— Trecho para leitura —
========

A cobrança do ITBI ocorre sucessivamente a cada vez que o promitente comprador transfere seus direitos a terceiros, e novamente quando da celebração e registro do instrumento definitivo de compra e venda, em clara lesão ao patrimônio do particular que se vê obrigado a recolher várias vezes esse imposto de elevada alíquota.

Exige-se, ainda, o pagamento do ITBI na aquisição de direitos aquisitivos em leilões judiciais. A aquisição de direitos aquisitivos se distingue por completo da aquisição da propriedade do imóvel. Nesse caso, o devedor não é proprietário do imóvel, mas detém direito à aquisição do mesmo, direito esse que normalmente decorre de promessa de compra e venda ou contrato de compra e venda com alienação fiduciária. Isso significa que o arrematante assume a posição do devedor naquela relação jurídica, com todos os direitos e obrigações dela decorrentes. Quando do cumprimento de todas as obrigações previstas no instrumento, o arrematante então deverá exigir a outorga da escritura pública de compra e venda (em se tratando, o instrumento preliminar, de promessa de compra e venda) ou o cancelamento da alienação fiduciária, atos que, registrados na matrícula, transferem a propriedade do imóvel ao arrematante, momento em que deve ser exigido o pagamento do ITBI.

Neste ano, o Supremo Tribunal Federal, ao julgar o ARE 1.294.969, reafirmou o entendimento, já pacificado há anos, no sentido de que: "O fato gerador do imposto sobre transmissão inter-vivos de bens imóveis (ITBI) somente ocorre com a efetiva transferência da propriedade imobiliária, que se dá mediante o registro".

Embora a decisão não represente nenhuma novidade, nota-se, ao menos aqui no Distrito Federal, significativo reflexo da mesma nos procedimentos adotados pelos cartórios de notas, que até então exigiam o pagamento do ITBI como condição para a lavratura de escritura pública, ainda que o ato não implicasse em transferência de propriedade e ainda que antes do registro da escritura.

========

— Instruções do exercício —
Traduza para o inglês a seguinte frase do trecho sobre o ITBI: "A aquisição de direitos aquisitivos se distingue por completo da aquisição da propriedade do imóvel." As linhas apresentadas a seguir não têm qualquer função neste exercício.

========

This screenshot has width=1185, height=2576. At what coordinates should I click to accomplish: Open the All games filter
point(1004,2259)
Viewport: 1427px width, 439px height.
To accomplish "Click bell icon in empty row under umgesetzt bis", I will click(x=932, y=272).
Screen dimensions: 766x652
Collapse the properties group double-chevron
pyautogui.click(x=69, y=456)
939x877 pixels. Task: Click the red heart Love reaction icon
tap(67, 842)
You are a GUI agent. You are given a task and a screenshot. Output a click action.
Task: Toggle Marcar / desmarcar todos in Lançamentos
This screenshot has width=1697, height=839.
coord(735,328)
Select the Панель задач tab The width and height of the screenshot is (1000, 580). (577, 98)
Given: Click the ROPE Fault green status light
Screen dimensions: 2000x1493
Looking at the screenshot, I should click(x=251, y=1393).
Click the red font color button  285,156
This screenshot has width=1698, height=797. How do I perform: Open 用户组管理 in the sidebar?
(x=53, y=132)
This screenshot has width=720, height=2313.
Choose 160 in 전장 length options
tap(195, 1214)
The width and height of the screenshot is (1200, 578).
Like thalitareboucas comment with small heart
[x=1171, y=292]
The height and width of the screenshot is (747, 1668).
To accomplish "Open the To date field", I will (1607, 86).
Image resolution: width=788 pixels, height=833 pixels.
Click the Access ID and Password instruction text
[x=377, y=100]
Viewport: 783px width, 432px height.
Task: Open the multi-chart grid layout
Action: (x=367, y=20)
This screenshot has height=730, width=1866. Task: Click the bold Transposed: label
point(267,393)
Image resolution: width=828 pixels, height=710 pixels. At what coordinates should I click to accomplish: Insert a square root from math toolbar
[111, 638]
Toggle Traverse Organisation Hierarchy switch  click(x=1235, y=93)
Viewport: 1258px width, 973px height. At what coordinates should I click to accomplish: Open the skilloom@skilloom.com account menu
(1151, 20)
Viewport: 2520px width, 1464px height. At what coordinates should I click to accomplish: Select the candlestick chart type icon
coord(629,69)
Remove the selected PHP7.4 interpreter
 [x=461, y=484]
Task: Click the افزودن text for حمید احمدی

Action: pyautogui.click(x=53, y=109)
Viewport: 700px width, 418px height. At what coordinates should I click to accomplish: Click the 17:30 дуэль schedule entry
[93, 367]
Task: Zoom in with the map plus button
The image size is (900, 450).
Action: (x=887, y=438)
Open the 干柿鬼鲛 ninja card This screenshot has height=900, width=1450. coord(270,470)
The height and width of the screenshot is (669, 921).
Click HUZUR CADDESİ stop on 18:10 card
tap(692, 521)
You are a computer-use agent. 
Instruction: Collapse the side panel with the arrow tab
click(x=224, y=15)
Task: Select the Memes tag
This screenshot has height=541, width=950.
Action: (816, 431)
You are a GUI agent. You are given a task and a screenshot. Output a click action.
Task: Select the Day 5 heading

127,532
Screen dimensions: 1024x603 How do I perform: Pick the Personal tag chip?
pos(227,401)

========

— Resolução do problema —
The acquisition of acquisitive rights is entirely distinct from the acquisition of ownership of the property.